E.T. II: Nocturnal Fears would have seen Elliott and his siblings abducted and tortured by evil aliens at war with E.T.’s race. Unsurprisingly, it was deemed to be too scary an idea for a family movie, so the whole project was ditched.

7. Mrs. Doubtfire 2

1993’s Mrs. Doubtfire saw the late, great Robin Williams play a divorced actor who dresses up as a female housekeeper so he can remain close to his children. The studio wanted more, and a sequel was proposed that would have seen Williams once again dressing up as Mrs. Doubtfire so he could spy on his daughter at college.

A screenplay was written but Williams turned it down, later saying “the script they had just didn’t work. They could never write it. They kept trying and it doesn’t work.”

6. Forrest Gump 2

You’ll remember Robert Zemeckis’ 1994 film Forrest Gump as one of the best-loved movies of the 1990s which won Tom Hanks his second Best Actor Oscar. You might not have known it was based on a 1986 novel by Winston Groom – who also wrote a follow-up book.

Groom received a seven-figure payment from Paramount Pictures for movie rights to his 1995 novel Gump & Co, but it was never made after being deemed ‘no longer relevant’ after the September 11th, 2001 terrorist attacks.

5. Ei8ht

1995’s Seven (aka Se7en) is one of the most compelling and terrifying psychological thrillers ever made, but it doesn’t exactly cry out for a sequel. Nonetheless, the studio pursued this, and – believe it or not – they entertained the idea of a second film which revealed Morgan Freeman’s William Somerset to be a psychic.

Unsurprisingly no one involved in the original movie would agree to this, and the script was eventually reworked into 2016 movie Solace, which features Anthony Hopkins as a psychic doctor who works with the FBI to track down a serial killer.

4. The Bodyguard 2

Credit: Terry Fincher/Princess Diana Archive/Getty Images

Released in 1992 and starring Kevin Costner and legendary singer Whitney Houston in her first-ever acting role, The Bodyguard cast Costner as an ex-Secret Service agent hired to protect Houston’s pop star. After the first film became a big box office success, Costner had a somewhat surprising suggestion for who he should protect in the follow-up.

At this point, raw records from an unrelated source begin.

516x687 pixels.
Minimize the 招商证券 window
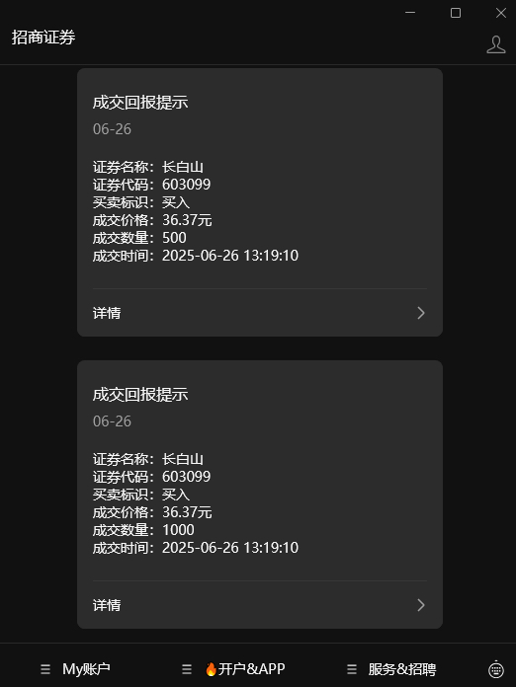[410, 13]
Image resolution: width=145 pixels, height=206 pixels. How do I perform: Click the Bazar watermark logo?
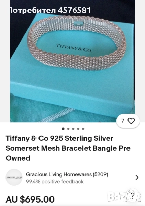(x=124, y=196)
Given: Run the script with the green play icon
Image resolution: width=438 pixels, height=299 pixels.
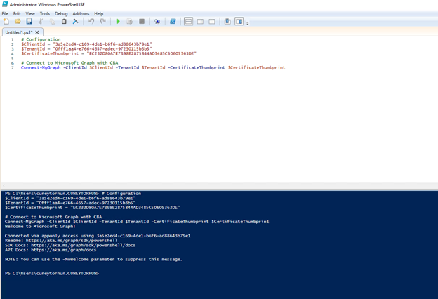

It was suggested that The Bodyguard 2 would have co-starred Diana, Princess of Wales as a fictionalised version of herself. As unlikely as seems, Costner says Diana agreed to make the movie, and was sent the script just before her untimely death in 1997.

3. Roger Rabbit II: The Toon Platoon

1988’s groundbreaking live action/animation crossover Who Framed Roger Rabbit was a massive success. Planned follow-up Roger Rabbit II: The Toon Platoon would in fact have been a prequel, following Roger and his animated buddies serving in the US military during World War II.

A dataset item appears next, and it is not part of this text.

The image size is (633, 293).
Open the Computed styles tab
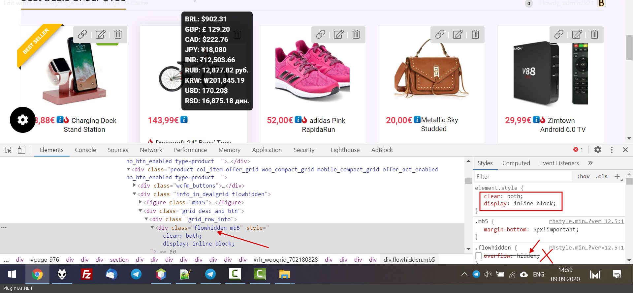pos(516,163)
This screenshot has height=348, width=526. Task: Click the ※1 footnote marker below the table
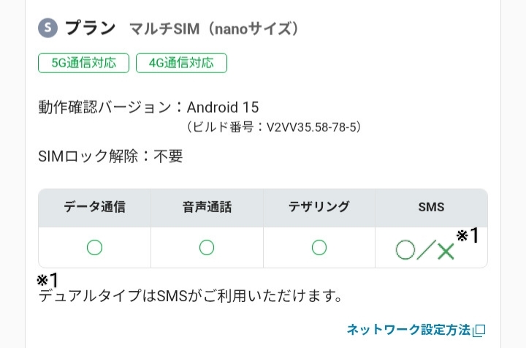pyautogui.click(x=48, y=280)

Unfortunately, producer Steven Spielberg was not on board with this idea; after making 1993’s Schindler’s List, he was uncomfortable with any light-hearted treatment of the Second World War. This and other disagreements with top brass at studio Disney saw the project cancelled.

2. Gladiator 2: Christ Killer

2000’s Gladiator wowed audiences and critics, cleaned up at the box office and the Oscars and made Russell Crowe a superstar. Naturally a sequel was hoped for, but there was a problem: Crowe’s Maximus is inescapably dead at the end of the first film. To deal with this, a script was written (by Australian singer-songwriter Nick Cave, of all people) which would have seen Maximus mystically come back to life.

Gladiator 2: Christ Killer then followed a seemingly immortal Maximus through time, seeing him do combat in history’s most memorable armed conflicts, from the Crusades all the way to the Vietnam war. Unsurprisingly, this was considered way too weird to make, and it is not believed that the upcoming Gladiator sequel has anything to do with this script.

1. Indiana Jones and the Monkey King

After the huge success of Raiders of the Lost Ark and the more controversial Indiana Jones and the Temple of Doom, producer George Lucas and director Steven Spielberg hired up-and-coming screenwriter Chris Colombus to write the third movie, then entitled Indiana Jones and the Monkey King. This would have seen Harrison Ford’s adventurer hit the African jungles, ride a rhino, and battle armies of intelligent gorillas as well as cybernetically-enhanced Nazi super-soldiers.

This script was thrown out for being way too over-the-top and expensive, and screenwriter Jeffrey Boam was instead hired to pen what ultimately became the third film in the series, 1989’s Indiana Jones and the Last Crusade.